Miraz, sa colocataire de longue date avait assisté à ce manège et ne sachant pas de qui pouvait provenir ces lettres la taquinait souvent « Ah, c’est encore ton admirateur secret ? Pourquoi tu refuses catégoriquement de lui répondre comme ça ? »
Raphaëlle ne répondait jamais rien. Elle se contentait de les enfouir sous les piles de choses qu’elle ne rangeait jamais dans sa chambre. Elle aurait pu tout aussi bien les jeter mais elle les gardait comme pour se rappeler que jamais plus il ne fallait laisser à qui que ce soit l’opportunité de se jouer d’elle ainsi. Comme un immense mémorial de ses souffrances passées.
Sans mauvais jeu de mot, ces manigances auraient pu rester lettre morte si un soir, alors qu’elle était seule dans la maison, elle n’avait pas reçu un coup de téléphone bien étrange. Bien sûr, elle n’avait pas répondu. En grande timide qu’elle était, elle ne supportait pas d’avoir à parler au téléphone. Ce qui était drôle c’est que lorsqu’il s’agissait de Fanantenana c’était tout autre chose. Tout était si facile avec lui. Le répondeur se mit en marche et une voix qu’elle ne connaissait que trop se fit entendre :
« Raphaëlle, c’est moi. Alors voilà, je suis sur Chelles en ce moment. Je ne sais pas si tu as reçu ma dernière lettre…. Je voulais juste te prévenir qu’on pouvait se voir si tu le veux, bien sûr ».
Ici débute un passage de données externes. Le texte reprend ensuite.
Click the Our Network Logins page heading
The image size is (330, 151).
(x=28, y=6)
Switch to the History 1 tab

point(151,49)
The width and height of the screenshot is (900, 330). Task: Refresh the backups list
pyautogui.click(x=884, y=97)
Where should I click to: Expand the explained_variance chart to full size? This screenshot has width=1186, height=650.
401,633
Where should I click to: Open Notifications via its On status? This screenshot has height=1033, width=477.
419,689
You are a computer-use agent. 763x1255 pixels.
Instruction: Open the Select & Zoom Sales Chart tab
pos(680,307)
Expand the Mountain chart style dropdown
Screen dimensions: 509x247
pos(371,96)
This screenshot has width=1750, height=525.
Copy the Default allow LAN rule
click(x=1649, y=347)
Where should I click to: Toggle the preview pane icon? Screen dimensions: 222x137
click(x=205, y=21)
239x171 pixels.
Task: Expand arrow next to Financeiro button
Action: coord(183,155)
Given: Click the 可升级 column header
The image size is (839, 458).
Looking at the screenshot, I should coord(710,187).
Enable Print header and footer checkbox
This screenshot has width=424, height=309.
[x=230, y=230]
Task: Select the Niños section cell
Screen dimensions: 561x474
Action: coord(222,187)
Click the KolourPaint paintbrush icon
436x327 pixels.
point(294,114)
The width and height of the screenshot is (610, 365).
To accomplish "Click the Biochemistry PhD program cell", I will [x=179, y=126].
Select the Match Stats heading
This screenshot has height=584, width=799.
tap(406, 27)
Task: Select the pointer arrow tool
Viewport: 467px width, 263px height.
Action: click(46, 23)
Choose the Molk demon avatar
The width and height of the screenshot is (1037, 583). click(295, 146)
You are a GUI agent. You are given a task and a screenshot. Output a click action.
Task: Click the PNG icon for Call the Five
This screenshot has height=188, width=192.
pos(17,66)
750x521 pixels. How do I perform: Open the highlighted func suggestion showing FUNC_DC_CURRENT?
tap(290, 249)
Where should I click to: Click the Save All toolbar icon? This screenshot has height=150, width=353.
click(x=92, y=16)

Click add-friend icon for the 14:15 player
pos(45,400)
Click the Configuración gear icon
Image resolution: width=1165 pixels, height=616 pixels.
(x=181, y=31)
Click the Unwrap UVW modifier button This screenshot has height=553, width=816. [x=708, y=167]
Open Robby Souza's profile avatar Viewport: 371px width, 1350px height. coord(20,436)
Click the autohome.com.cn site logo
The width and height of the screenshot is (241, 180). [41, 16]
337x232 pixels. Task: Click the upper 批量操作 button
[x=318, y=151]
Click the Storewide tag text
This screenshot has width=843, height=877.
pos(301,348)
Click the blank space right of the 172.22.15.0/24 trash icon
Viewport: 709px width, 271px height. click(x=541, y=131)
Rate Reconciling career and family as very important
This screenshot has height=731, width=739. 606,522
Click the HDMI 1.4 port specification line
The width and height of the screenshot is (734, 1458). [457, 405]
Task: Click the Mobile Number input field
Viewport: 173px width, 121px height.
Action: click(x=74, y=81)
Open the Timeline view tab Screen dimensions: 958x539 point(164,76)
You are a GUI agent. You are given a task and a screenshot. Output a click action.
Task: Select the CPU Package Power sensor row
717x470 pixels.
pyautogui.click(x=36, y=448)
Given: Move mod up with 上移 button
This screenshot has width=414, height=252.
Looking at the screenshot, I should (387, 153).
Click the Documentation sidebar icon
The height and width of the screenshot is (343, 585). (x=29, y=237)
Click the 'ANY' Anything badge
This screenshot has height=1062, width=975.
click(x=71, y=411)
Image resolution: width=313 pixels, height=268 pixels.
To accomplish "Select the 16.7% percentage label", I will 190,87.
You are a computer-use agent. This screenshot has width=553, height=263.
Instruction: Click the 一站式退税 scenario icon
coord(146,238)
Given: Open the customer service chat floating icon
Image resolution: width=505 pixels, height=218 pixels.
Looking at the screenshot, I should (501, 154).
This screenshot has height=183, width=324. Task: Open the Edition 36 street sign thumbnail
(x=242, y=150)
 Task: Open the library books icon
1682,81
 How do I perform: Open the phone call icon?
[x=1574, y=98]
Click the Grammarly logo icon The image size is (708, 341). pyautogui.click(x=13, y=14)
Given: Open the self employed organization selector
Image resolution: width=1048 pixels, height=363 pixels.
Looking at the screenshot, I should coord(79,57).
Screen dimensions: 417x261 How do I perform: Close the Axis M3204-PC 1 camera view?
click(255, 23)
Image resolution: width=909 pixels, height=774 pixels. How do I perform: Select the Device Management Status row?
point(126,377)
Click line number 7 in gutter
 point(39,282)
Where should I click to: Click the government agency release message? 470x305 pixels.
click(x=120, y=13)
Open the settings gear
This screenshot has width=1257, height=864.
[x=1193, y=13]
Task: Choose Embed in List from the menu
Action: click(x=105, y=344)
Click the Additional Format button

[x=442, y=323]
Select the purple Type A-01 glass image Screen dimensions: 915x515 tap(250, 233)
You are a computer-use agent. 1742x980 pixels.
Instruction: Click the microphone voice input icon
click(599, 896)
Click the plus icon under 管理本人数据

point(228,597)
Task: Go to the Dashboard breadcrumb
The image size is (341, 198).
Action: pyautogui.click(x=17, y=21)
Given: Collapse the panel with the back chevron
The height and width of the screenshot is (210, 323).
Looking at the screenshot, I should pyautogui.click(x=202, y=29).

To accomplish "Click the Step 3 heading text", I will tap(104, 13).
« Si tu le veux » ? Cette audace sémantique l’a mis hors d’elle. C’était lui qui mourrait d’envie de la voir ! Lui et lui seul… Elles refusaient de le voir dans ses souvenirs, alors en vrai…Il avait adopté le même ton que lorsqu’il lui avait dit « tu es fragile ». Cette simple évocation la décontenança pour de bon et elle se mit à pleurer amèrement. Elle éteignit toutes les lumières pour faire croire à quelconque passant de la rue des Dragons que la maison était vide. Elle sentait qu’il se rapprochait, que son piège se resserrait sans jamais se l’avouer. Mais à qui pouvait-elle décemment demander de l’aide ? Miraz ne connaissait pas toute l’histoire. Ses parents étaient encore amis avec lui. . Elle ne parlait jamais de ce genre de choses à ses collègues. Par pudeur, il n’y a des choses qu’on ne dévoile pas aux gens que l’on côtoie tous les jours. La seule personne à être totalement en dehors de cette histoire et qui en savait assez pour la rassurer était Fanantenana.
Elle se connecta au réseau social et écrivit un message rapide à Fanantenana :
_Fanantenana, tu es connecté ??
Il répondit au bout d’une heure seulement. Elle avait eu le temps de se barricader dans son havre de paix qu’était sa chambre, et d’entamer sa deuxième tablette de chocolat :
_Que se passe-t-il ? Il pressentait que quelque chose de très grave arrivait pour elle, jamais auparavant elle n’avait cherché après lui de cette façon.
_Je t’ai déjà parlé de cette personne qui m’a harcelé…
_Il continue ? Tout va bien ? Tu es en danger ?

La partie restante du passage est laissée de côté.